Pertama, strategi reaktif. Atas tuduhan politik identitas misalnya, reaksi muncul. Ketua Umum Jaringan Nasional Mileanies Pusat Muhammad Ramli Rahim menegaskan Anies tak pernah terlibat politik identitas. Ramli berpendapat Anies telah membuktikan tak ada politik identitas di DKI Jakarta selama ia memimpin. Ramli pun menuding balik relawan Ganjar memainkan politik identitas dengan menstigma pihak yang tak sejalan. “Justru kelompok-kelompok seberang yang nempel sama Ganjar memainkan Pancasila untuk memecah belah bangsa,” ucap Ramli seperti dilansir CNN Indonesia. Strategi ini kalau terus dipakai hanya menghasilkan debat kusir tak berkesudahan.

Kedua, strategi adaptif. Terkait dengan bagaimana keterbukaan hadir menyikapi isu yang berkembang. Hal ini membuka kesadaran bahwa dalam politik, isu yang memojokkan bakal terus hadir dan tak bisa dihindari. Itu sebabnya, perlu mengantisipasi dengan dialog konstruktif untuk menemukan bentuk kompromi atas isu yang beredar. Termasuk, membuka dialog yang lebih “ilmiah”, debat publik tentang apa hakikat sebenarnya politik indentitas, dan siapa sebenarnya yang memainkan isu tersebut. Di sinilah politik menjadi bukan sebatas kepentingan semata, tetapi juga bisa menampilkan wajah intelektualnya.

Ketiga, strategi respon dinamis. Di dalam sebuah perusahaan atau lembaga, respon dinamis bertujuan untuk mengantisipasi dan membantu proses pengambilan keputusan agar sesuai dengan kepentingan publik. Strategi ini memberikan arahan bagaimana kampanye melawan isu. Pendekatan ini menjadikan organisasi sebagai pelopor pendukung perubahan. Masalahnya, Anies Baswedan bukan perusahaan, bukan lembaga, bukan anggota partai. Hal ini, menjadikan dirinya sendirilah yang sebenarnya perlu melawan isu politik identitas yang dituduhkan. Kecuali, kalau memang benar-benar bakal mencalokan diri sebagai kandidat presiden di 2024 mendatang. Maka, dirinya, tim sukses, relawan bahkan partai-partai politik pendukungnya, perlu berkolaborasi, bersinergi.
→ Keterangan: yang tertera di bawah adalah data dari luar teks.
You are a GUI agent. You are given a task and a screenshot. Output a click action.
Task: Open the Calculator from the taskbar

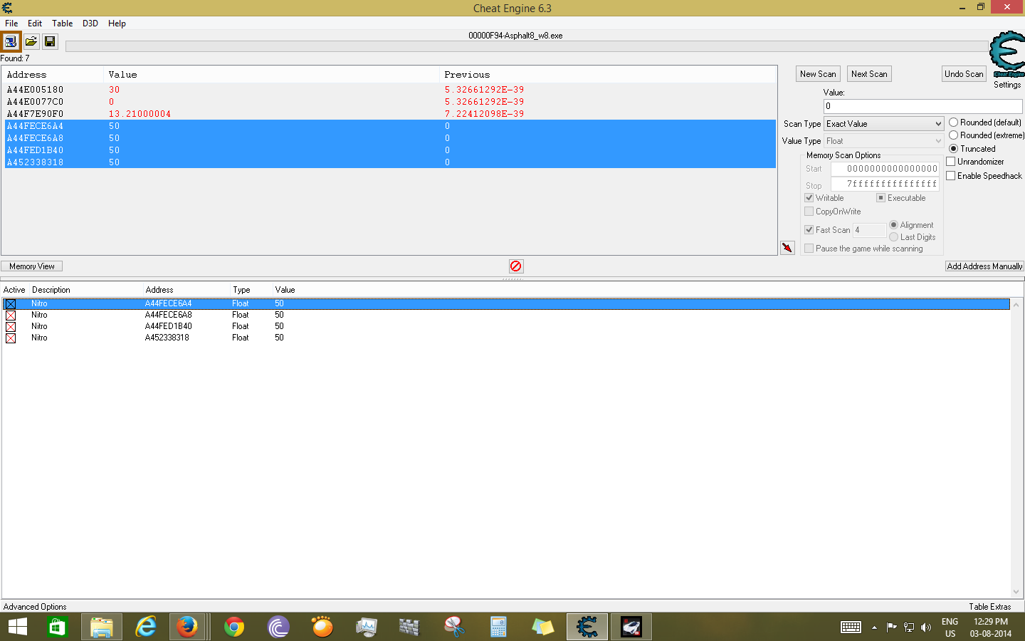pyautogui.click(x=498, y=627)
Tak sekadar melawan isu politik identitas, tapi menawarkan narasi baru perubahan untuk Indonesia yang lebih baik.

Saya, kira itulah beberapa hal yang bisa dilakukan. Hal ini perlu terus diperbincangkan, sebab saya kira, publik sangat tidak menginginkan arus informasi di dunia politik yang sekadar pertarungan berbagai kepentingan. Akan tetapi, juga melibatkan intelektual, akal sehat dan juga etika politik. Dengan demikian, wajah politik kita menjadi lebih beradab. Begitu harapannya.